*PROMPT 1:*
In the passage about David Ebershoff, retype everything from "For all those" to "become a full-time writer.".
*PROMPT 2:*
Name every person the David Ebershoff passage mentions by name.

*PASSAGE SHOWN:*

• • • •

For all those people who’ve grappled with the question of whether to quit their full-time job (i.e. a steady paycheque) and pursue their dream career (i.e. unsteady income), you might want to read an article in today’s Wall Street Journal. There’s a piece about David Ebershoff, the former Random House editor and executive who quit his posh job two weeks ago to become a full-time writer.

To recap: Mr. Ebershoff quit his position as Random House vice president and executive editor. During his time there, he edited literary giants such as Norman Mailer. He was more recently the American editor for David Mitchell. He also has the distinction of editing several (as in more than two!) Pulitzer Prize-winning books, one of which I really enjoyed about North Korea by Adam Johnson called The Orphan Master’s Son.

So why would someone leave this kind of fame, fortune and respect behind him? Obviously it’s not the stellar royalties authors make these days on physical books. Like Andy Weir, David Ebershoff balanced work (he’s also been teaching writing courses at Columbia and NYU) with his love of writing over the years. At some point, one had to give way to the other. Nobody can balance a full-time job with a writing career and expect to stay sane (or at least moderately engaged socially with other human beings).

• • • •

*STORED ROWS:*
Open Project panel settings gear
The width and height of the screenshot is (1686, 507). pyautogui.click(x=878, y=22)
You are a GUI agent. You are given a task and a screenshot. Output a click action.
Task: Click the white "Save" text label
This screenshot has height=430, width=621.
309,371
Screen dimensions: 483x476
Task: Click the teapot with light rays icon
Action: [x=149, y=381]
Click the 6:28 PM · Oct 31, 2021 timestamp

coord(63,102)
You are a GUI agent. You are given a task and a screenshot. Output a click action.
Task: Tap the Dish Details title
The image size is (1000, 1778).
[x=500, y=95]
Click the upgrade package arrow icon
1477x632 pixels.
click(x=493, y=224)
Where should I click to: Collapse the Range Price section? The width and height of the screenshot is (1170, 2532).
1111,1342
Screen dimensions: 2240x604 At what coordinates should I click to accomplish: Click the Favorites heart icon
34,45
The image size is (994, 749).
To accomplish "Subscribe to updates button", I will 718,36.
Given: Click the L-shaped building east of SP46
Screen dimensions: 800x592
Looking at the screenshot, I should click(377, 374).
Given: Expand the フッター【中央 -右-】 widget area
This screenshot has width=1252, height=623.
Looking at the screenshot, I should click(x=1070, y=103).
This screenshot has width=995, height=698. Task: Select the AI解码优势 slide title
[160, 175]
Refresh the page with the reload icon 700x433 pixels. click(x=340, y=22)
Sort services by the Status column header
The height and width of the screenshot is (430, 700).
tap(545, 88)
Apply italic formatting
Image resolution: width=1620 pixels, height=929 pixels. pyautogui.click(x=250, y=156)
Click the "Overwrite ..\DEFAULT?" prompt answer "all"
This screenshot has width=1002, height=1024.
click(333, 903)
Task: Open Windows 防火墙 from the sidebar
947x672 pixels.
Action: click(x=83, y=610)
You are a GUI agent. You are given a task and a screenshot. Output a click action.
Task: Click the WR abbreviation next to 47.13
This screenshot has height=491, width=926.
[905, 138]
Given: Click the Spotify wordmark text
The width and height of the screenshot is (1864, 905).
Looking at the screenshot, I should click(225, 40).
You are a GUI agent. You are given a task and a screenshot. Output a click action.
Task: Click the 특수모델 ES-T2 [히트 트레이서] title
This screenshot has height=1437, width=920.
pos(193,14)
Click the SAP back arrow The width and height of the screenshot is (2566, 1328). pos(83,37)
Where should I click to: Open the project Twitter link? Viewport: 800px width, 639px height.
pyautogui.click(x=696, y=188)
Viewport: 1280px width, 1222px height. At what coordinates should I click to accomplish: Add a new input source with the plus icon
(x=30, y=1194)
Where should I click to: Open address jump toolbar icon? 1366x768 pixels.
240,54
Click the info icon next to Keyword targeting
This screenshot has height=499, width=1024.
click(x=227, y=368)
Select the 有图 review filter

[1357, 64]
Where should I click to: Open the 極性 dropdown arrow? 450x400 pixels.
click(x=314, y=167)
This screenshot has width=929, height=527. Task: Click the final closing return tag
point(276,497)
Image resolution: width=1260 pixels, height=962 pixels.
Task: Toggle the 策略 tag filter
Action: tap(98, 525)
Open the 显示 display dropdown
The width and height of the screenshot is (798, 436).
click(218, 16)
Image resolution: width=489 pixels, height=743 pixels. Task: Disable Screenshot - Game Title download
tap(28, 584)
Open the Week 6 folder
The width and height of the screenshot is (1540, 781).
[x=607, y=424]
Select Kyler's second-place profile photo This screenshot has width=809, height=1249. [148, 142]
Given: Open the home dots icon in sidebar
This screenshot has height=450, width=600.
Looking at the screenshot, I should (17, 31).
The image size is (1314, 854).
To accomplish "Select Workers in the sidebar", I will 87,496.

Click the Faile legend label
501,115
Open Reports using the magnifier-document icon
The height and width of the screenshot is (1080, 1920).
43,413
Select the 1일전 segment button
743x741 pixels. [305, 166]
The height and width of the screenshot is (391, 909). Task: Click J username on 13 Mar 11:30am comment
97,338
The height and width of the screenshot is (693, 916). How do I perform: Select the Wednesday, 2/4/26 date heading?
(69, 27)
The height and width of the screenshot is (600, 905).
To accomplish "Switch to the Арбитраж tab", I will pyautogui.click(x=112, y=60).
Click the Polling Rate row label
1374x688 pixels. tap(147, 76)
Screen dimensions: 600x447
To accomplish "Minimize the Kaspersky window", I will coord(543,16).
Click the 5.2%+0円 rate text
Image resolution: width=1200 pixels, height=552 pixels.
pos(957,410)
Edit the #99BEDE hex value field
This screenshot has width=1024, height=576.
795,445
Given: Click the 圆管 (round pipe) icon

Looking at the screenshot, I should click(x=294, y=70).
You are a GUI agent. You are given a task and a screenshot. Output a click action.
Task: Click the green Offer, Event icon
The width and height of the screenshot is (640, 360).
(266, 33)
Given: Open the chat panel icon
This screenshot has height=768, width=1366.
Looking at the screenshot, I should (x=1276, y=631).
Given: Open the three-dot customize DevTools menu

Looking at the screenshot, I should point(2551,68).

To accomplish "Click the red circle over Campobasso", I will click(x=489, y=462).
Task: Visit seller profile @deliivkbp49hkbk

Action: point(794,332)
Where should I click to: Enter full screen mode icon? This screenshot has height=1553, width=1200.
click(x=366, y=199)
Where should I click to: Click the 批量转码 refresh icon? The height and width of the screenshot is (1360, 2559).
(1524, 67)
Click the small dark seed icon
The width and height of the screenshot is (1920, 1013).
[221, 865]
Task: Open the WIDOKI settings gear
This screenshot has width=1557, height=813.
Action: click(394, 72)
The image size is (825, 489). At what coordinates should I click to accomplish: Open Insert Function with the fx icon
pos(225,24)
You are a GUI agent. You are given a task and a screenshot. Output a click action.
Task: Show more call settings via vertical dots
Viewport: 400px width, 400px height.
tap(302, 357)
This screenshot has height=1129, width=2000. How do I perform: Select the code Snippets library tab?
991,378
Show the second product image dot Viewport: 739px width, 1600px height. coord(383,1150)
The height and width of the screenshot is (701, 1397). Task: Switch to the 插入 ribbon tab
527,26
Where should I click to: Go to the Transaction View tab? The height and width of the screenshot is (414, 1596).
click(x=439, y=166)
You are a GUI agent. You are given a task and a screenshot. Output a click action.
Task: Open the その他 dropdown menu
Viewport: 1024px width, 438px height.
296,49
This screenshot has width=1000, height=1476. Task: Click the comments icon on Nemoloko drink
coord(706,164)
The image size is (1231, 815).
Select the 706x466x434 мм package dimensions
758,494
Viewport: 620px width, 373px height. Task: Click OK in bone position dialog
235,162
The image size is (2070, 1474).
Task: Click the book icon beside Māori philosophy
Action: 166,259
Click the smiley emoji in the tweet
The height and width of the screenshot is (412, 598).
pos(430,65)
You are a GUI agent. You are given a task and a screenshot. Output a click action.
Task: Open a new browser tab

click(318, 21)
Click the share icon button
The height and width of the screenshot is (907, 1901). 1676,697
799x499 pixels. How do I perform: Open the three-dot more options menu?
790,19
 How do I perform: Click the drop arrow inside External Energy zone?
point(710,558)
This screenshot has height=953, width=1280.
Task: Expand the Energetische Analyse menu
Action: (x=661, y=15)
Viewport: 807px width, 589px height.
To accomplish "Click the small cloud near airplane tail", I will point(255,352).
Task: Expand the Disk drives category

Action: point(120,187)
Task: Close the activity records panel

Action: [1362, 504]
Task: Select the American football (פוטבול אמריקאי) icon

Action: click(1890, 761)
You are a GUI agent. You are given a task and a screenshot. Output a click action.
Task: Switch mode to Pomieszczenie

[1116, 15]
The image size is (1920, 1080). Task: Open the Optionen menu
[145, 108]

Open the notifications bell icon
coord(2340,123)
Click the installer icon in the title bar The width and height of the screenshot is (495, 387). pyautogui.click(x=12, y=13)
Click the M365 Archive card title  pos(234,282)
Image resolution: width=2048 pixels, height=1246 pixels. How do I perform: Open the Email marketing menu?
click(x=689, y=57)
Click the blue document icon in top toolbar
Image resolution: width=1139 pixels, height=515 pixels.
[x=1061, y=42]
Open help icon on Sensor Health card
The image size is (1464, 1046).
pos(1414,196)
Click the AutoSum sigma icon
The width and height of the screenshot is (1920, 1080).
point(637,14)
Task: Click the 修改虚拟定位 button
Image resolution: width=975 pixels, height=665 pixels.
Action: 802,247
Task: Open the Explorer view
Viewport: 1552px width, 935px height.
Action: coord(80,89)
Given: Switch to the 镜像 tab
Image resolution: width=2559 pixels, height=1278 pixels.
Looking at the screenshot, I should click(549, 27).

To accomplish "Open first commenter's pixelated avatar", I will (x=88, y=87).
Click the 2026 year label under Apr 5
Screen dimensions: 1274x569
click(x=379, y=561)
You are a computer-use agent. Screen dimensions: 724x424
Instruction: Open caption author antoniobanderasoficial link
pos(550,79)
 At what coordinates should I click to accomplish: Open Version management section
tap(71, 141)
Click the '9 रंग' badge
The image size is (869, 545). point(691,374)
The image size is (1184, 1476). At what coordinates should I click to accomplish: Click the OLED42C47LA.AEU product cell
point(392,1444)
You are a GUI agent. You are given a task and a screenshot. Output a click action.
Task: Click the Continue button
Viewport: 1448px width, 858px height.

• • • •

*RESULT 1:*
For all those people who’ve grappled with the question of whether to quit their full-time job (i.e. a steady paycheque) and pursue their dream career (i.e. unsteady income), you might want to read an article in today’s Wall Street Journal. There’s a piece about David Ebershoff, the former Random House editor and executive who quit his posh job two weeks ago to become a full-time writer.

*RESULT 2:*
David Ebershoff
Norman Mailer
David Mitchell
Adam Johnson
Andy Weir